Montessori was always intended to create conditions in which children, even children whose lives had been impoverished, can develop their full, unique potentials. The original group of children with whom Dr. Montessori worked were fifty street urchins, whose families lived in conditions of extreme poverty, with all the negative factors that go along with it: crime, drugs and violence. As we know, those children blossomed.
In Montessori education, no matter what the home conditions might be, we try to create conditions at school that give children a sense of joy, a sense of celebration, and a sense that they are part of something bigger than themselves, without taking away their sense of personal empowerment and personal responsibility. We aim to inspire in them a sense of awe and wonder. This is not done in a way that makes children feel small and powerless, but rather to say “you belong on this Earth!” Montessori creates an understanding that each life has value and each life has purpose. Our children learn that we need to honor ourselves, honor our parents, honor all life, and honor other human beings. Like all great spiritual traditions, Montessori helps children to discover their own dignity in the midst of our imperfections and personal limitations.
Montessori children learn that their ideas have merit and that their decisions are important. They learn that people make mistakes, but that we can learn from them. It teaches that we need to take responsibility for our actions and, where appropriate, to try to rebalance the scales.
What we focus on in Montessori schools around the world is helping children to grow to be more spiritual, more empowered, and more balanced in all aspects of their lives.
Montessori teaches children how to live in a community and how to re-solve conflicts peacefully. We teach them to support one another emotionally. Our children learn how to lead and also how to be part of a team.
These are very powerful lessons, which go far beyond the simple memorization of facts and formulas, and far beyond the mechanics of the basic curriculum.
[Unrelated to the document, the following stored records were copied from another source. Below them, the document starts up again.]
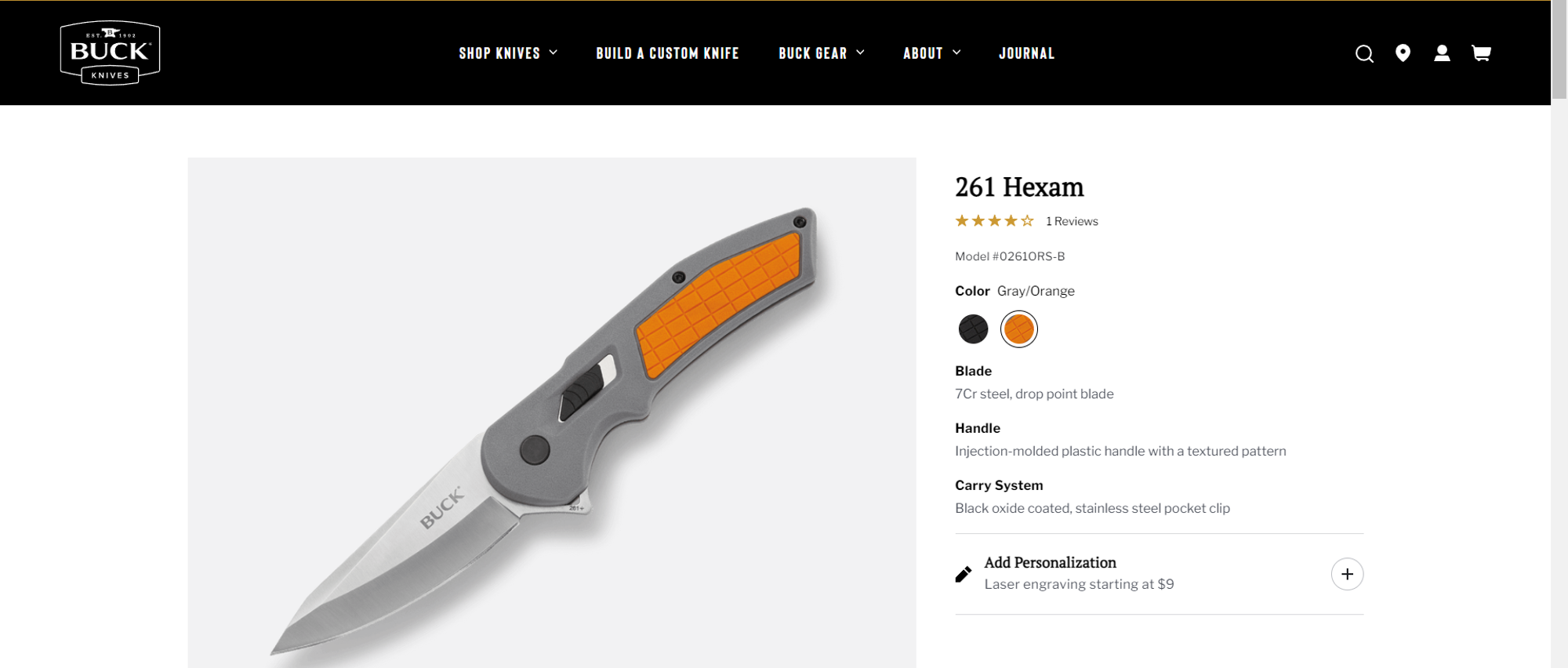The height and width of the screenshot is (668, 1568).
Task: Click the Buck Knives logo
Action: click(111, 53)
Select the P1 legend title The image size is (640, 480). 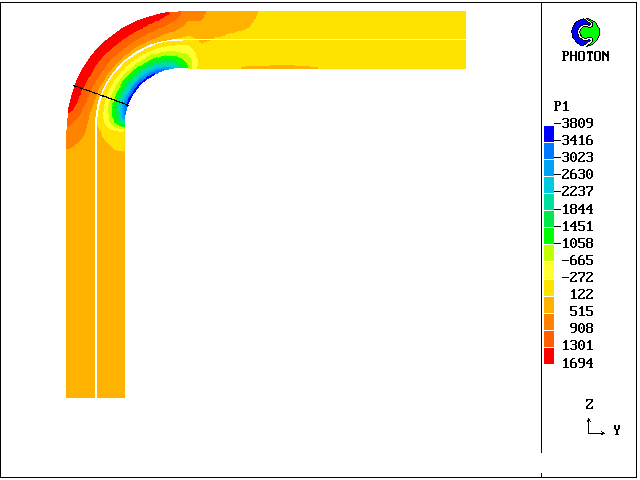pyautogui.click(x=561, y=106)
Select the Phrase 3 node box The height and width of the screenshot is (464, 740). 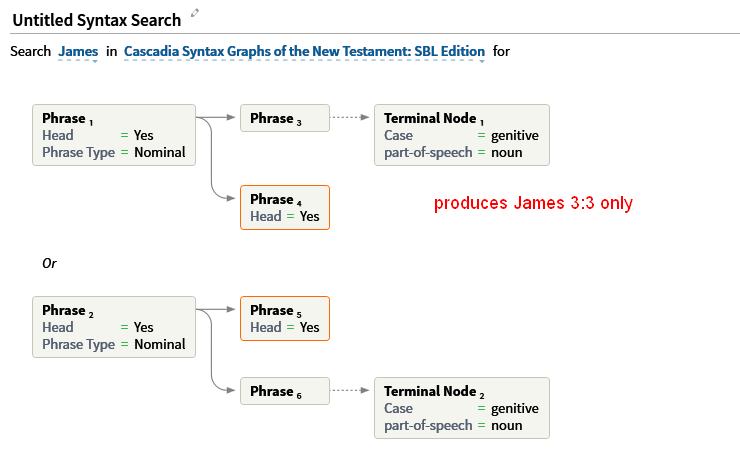pyautogui.click(x=285, y=118)
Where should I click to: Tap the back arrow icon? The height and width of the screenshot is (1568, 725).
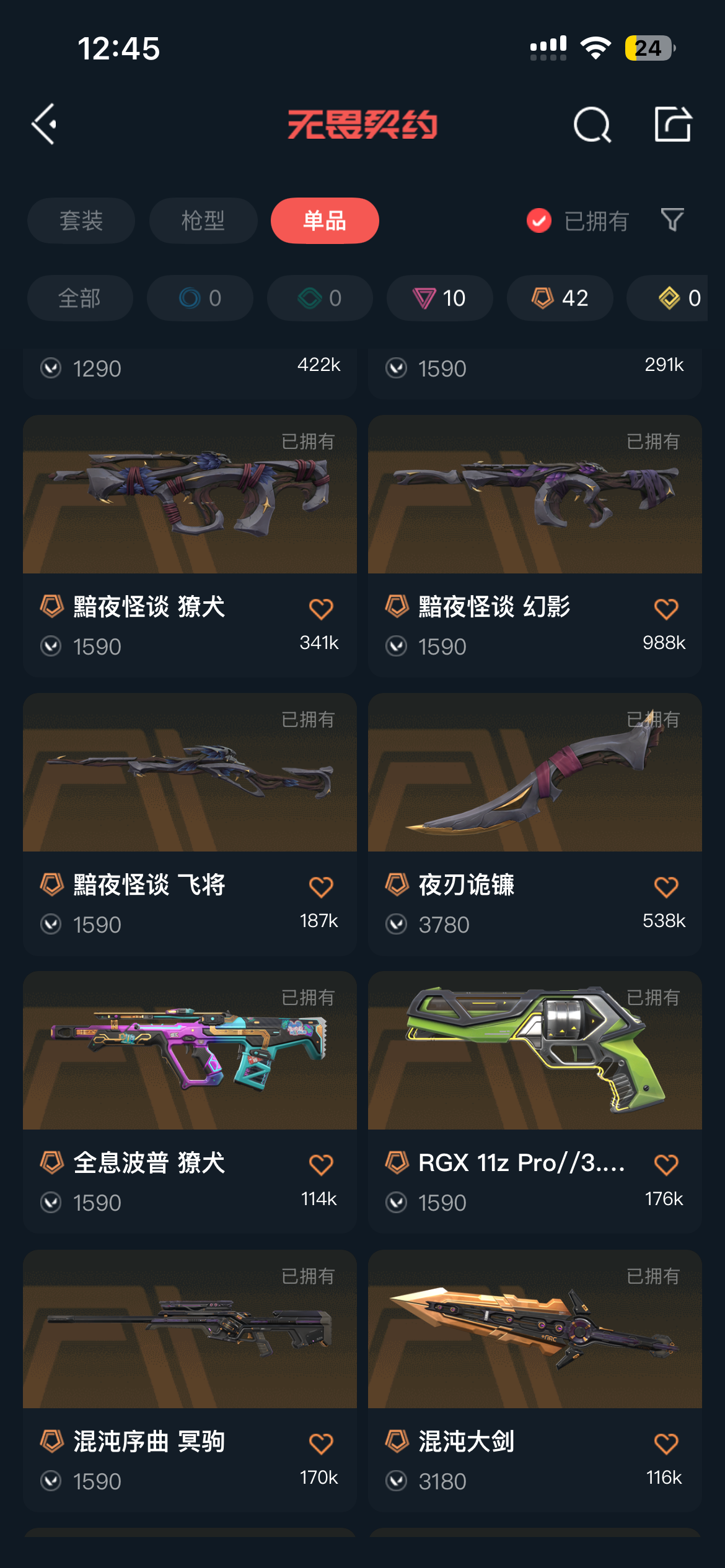coord(44,124)
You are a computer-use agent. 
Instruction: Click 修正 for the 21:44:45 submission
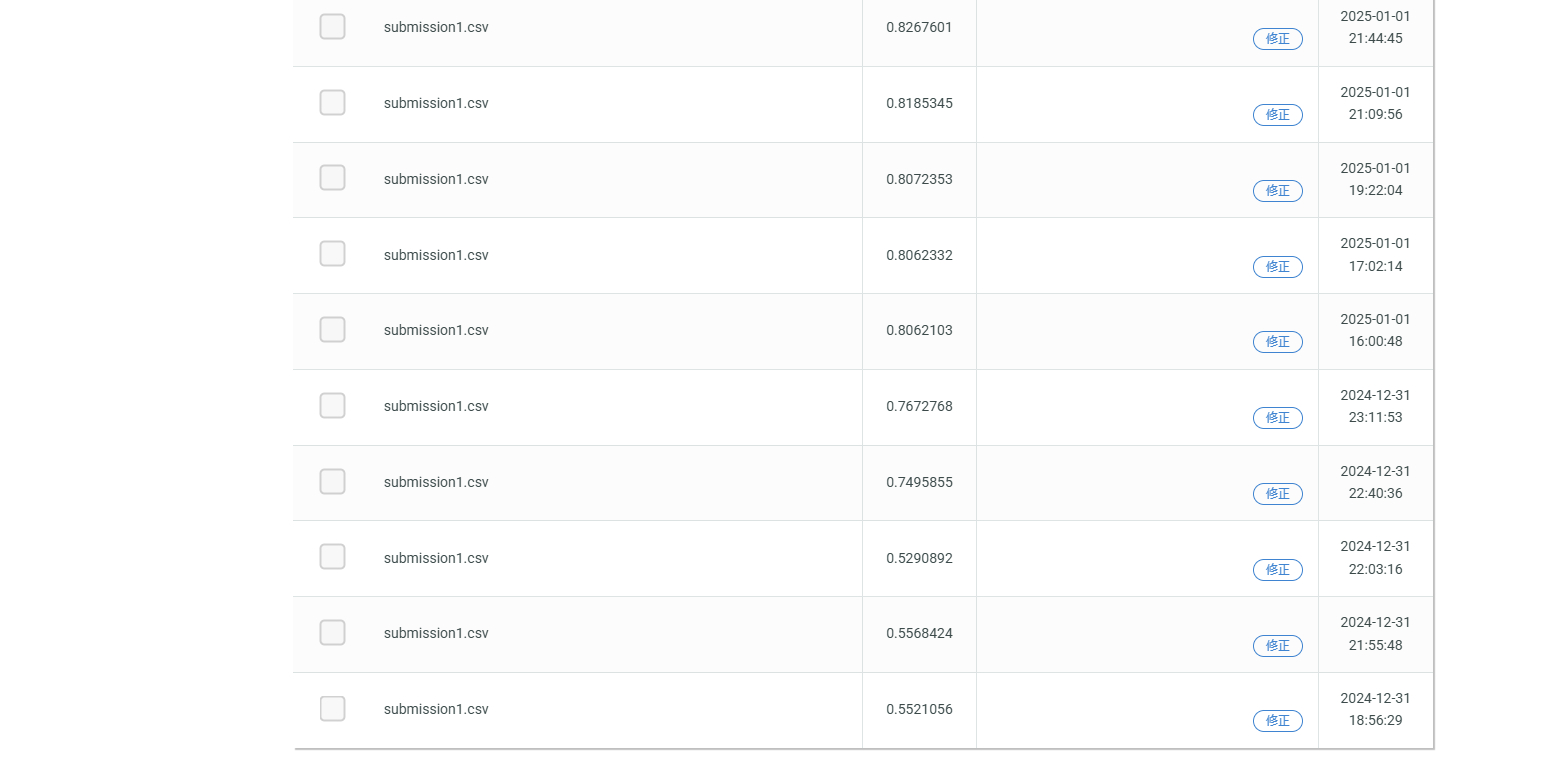pos(1277,39)
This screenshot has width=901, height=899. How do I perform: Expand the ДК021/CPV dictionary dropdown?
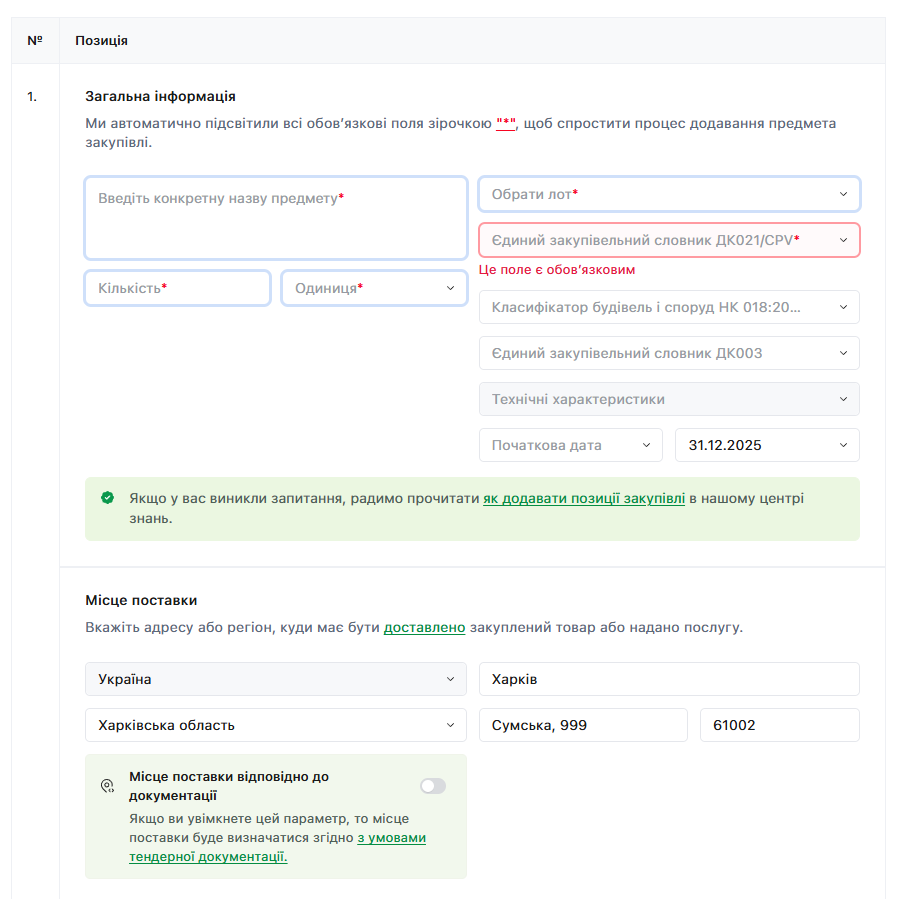click(669, 240)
We are engaged in teaching children to think deeply, to figure things out for themselves, and to be their own best teacher. We teach them how to bring abstract ideas, along with things that they have never seen, to life. We help them to see the real connections between things.
These are just some of the things that children gain from Montessori.
All of this comes along with Montessori children’s famous sense of humor and a tendency to not be all that impressed with authority. They learn to question everything and everyone. They, sometimes, tend to ask embarrassing questions . There is an old saying among Montessori parents that “It takes brave parents
to raise a Montessori child.” These children think and speak for themselves. They don’t really see themselves as children.
There are all kinds of Montessori schools: big and small, public and private. Some offer a more ‘adapted’ version of Montessori than others. But there is one thing that all true Montes-sori schools have in common: they tend to graduate children who are very much like the ones I’ve just described. Even though, in some schools, Montessori would work better if their programs more completely followed the full Montessori model, and even though Montessori schools would be more successful if they had more enthusiastic support from parents, most Montessori schools produce incredibly bright young people, who think for themselves. Our schools tend to turn out children who have terrific self-confidence and who can be trusted to ask all the right, and, sometimes, the most embarrassing questions.
And that’s why we are Montessori educators, regardless of where we trained.
PS: There are people hanging around our schools who have never taken Montessori training (parents, assistants, non-Montessori certified heads of schools), but who actually know the secret handshake, too. Montessori schools need Montes-sori committed people inside them. It has to live in our hearts and manifest itself (imperfectly perhaps, but sincerely) in our everyday actions.